▶ **What to do**
Print exactly the lines below between the line containing "This screenshot has width=1674, height=542." and the line containing "the ExImg group", counting both of those lines. Leave pictures out.

Segment Start: Supplied data

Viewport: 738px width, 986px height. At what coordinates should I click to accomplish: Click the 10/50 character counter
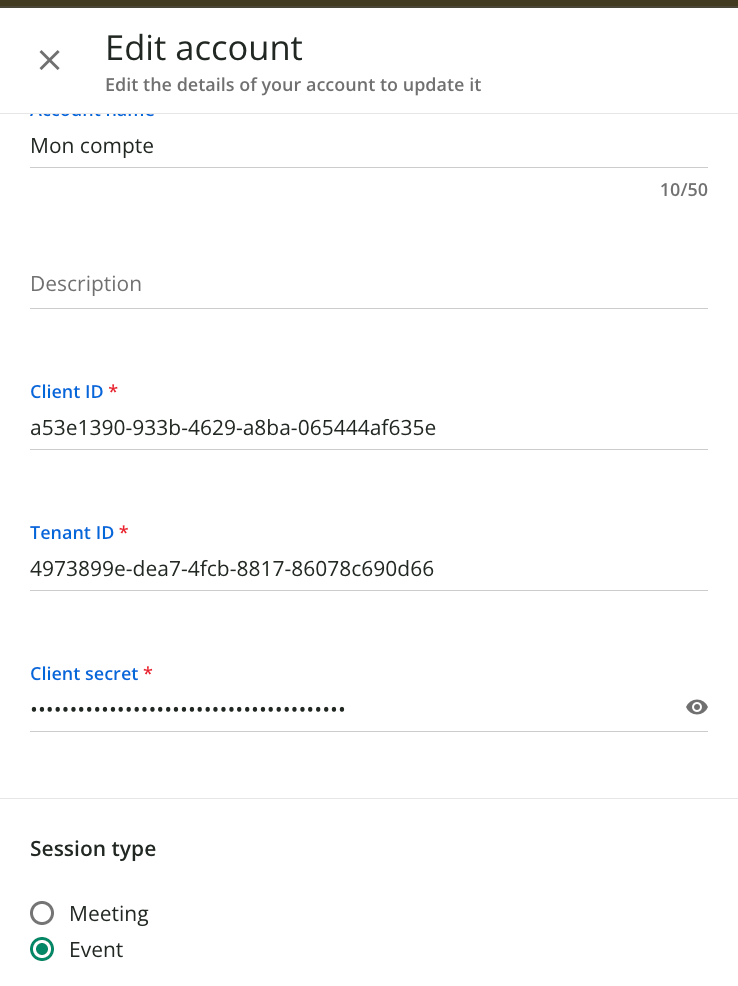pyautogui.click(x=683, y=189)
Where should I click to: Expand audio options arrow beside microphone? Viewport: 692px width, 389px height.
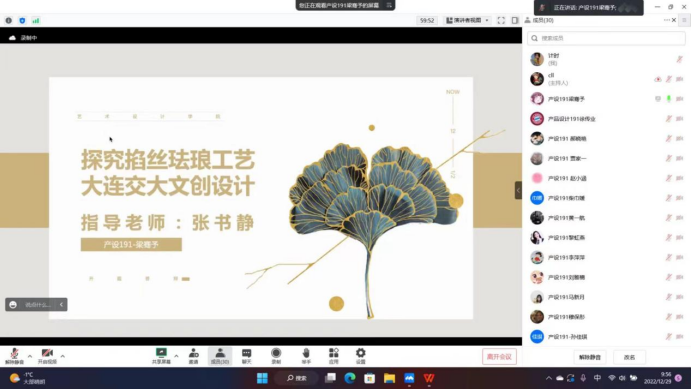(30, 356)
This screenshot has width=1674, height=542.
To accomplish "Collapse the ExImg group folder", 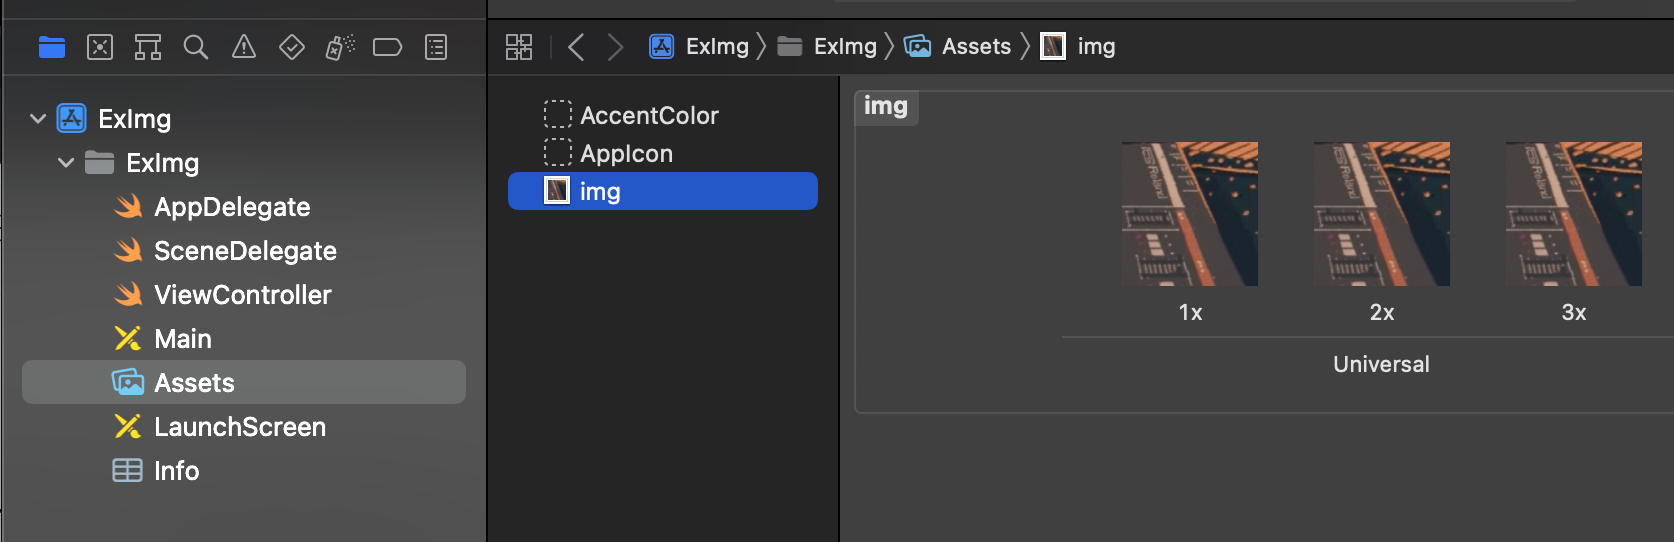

Segment End: Supplied data
Segment Start: Supplied data

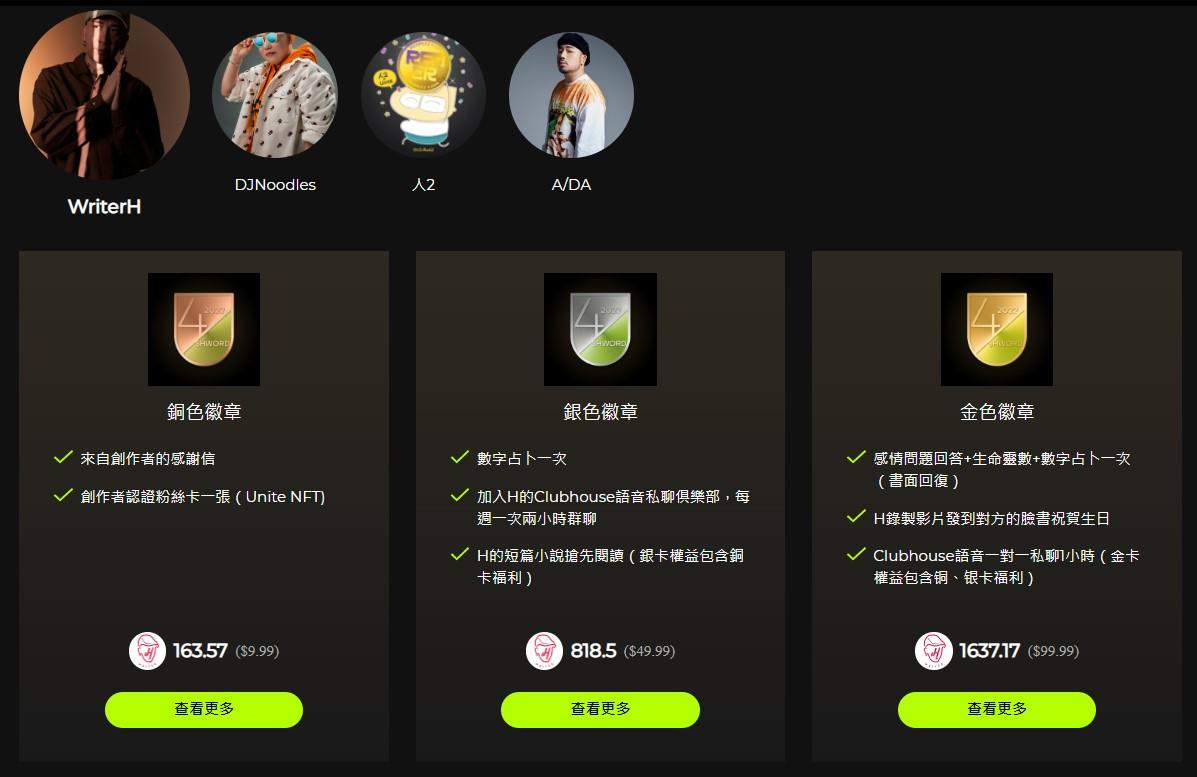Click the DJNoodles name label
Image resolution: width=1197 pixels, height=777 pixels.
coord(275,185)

Segment End: Supplied data

▶ **Exercise response**
This screenshot has width=1674, height=542.
To accomplish "Collapse the ExImg group folder", 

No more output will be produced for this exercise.